The digging was complete! Now it was time for real lighting so we put in 10 recessed can lights between the floor joists above our heads and electrical outlets on the walls. Ahhh, let there be light!
Okay, now we had to decide how to get concrete into this room. We have a lean to structure designed to house our trash cans. This sits on the exterior wall of The Cave. We opened up the trash house, pulled out the cans and cut a 2’ x 2’ hole in the outer wall at ground level. Because we have a raised ranch home, he was able to do this. Dan installed a fire-rated panel access door for commercial buildings he found on Craigslist for $20. The hole, not only was a secondary egress, but also a way to bring in the concrete.
The hole was just big enough to get the concrete chute through it. We called back the same concrete guy who cut the door through the foundation wall. We set up the concrete delivery, and he and his son poured and leveled 6” of concrete on the floor and up and over the earthen ledges. The room – for our purposes – was done.
After the concrete dried we spent several days moving all of our preparations into our new 12’ x 24’ room. One half of the room is dedicated to food storage, canning supplies, distilling equipment, barterable items, etc. The other half is for firearms and tactical equipment, including a reloading area, large safe and ammo storage. The temperature remains almost constant because there is no heat coming in and it is mostly underground. It is cool, dry and perfect for storage.

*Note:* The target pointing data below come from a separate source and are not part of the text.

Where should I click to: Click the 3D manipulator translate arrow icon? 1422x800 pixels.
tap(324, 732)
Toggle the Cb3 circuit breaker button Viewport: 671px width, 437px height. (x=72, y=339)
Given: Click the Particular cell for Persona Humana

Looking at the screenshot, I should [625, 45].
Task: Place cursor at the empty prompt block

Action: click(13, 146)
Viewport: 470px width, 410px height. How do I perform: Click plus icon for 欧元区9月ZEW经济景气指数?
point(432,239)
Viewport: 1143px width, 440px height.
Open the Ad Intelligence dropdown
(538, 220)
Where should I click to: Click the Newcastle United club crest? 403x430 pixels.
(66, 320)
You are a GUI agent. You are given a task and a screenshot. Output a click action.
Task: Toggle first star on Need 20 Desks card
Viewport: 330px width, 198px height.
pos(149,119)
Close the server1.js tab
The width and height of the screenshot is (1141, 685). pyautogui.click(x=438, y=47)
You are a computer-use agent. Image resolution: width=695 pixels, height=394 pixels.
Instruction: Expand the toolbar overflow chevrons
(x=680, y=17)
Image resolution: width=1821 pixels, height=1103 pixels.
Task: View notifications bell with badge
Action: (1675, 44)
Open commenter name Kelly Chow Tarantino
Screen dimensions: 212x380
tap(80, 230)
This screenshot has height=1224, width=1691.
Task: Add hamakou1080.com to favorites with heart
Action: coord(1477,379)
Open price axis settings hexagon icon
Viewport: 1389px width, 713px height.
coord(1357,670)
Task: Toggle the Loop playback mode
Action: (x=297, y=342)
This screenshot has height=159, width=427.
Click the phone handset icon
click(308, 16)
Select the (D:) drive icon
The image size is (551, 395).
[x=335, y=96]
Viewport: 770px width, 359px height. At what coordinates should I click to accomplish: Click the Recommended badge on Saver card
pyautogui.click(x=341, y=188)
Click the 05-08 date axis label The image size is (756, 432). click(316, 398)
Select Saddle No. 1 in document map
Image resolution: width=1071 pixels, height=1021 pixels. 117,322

The room is concealed in the following ways. The opening under the clothes dryer has been sealed off. The exterior hatch in the trash house cannot be opened from the outside and is concealed behind a door and trash cans. The interior opening (the main door going into The Cave) has a heavy 5’ x 3’ steel door with a commercial non electric push code lock. Right now we have a large wardrobe/armoire in front of it which has been discretely bolted into place to conceal The Cave entrance. The armoire houses various jackets and coats which hides the false back which can be slid over easily to reveal the steel door entrance. Just picture The Lion Witch and the Wardrobe, from The Chronicles of Narnia.
The room is perfectly hidden. Nobody would suspect it is even there. Our assets and preparations are finally out of sight. We go “shopping” in our Cave about once a week to bring up food that needs to rotate and Dan spends quite a bit of time in there reloading ammunition. It is spacious and organized. We have built shelves and it is the perfect way to keep this stuff secret while living in the crowded suburbs. Ironically, our neighbors never inquired about the dirt pile or the concrete truck and I imagine they have long forgotten.
We wanted this project to be as minimal in cost as possible. It was a large undertaking for us in terms of labor, but to add almost 300 square feet, the $2,000 we spent (for concrete work and lighting, etc.) was really quite worth it. We are not engineers, but due to common sense and research [and concrete], we knew what we needed to do to keep our house from falling in on us. We were confident in our abilities and judgment to not need to involve the local building authorities to give us permission to do this. But, this is a decision that needs to be taken seriously because one can destroy the foundation of their home if they dig improperly, not to mention get themselves in a lot of trouble, both with the law and financially.
But, you never know, you might have lurking in your suburban home quite a few extra square feet to hide the things you want out of sight. Think creatively, and don’t be scared of hard work. It gets easier every day. And ladies, don’t make your husbands do all the physical work. We can do far more than just the food-related preps. Build the chicken coop with him, learn to shoot, dig out a cellar with him. It will build your marriage and you’ll get stuff done twice as fast.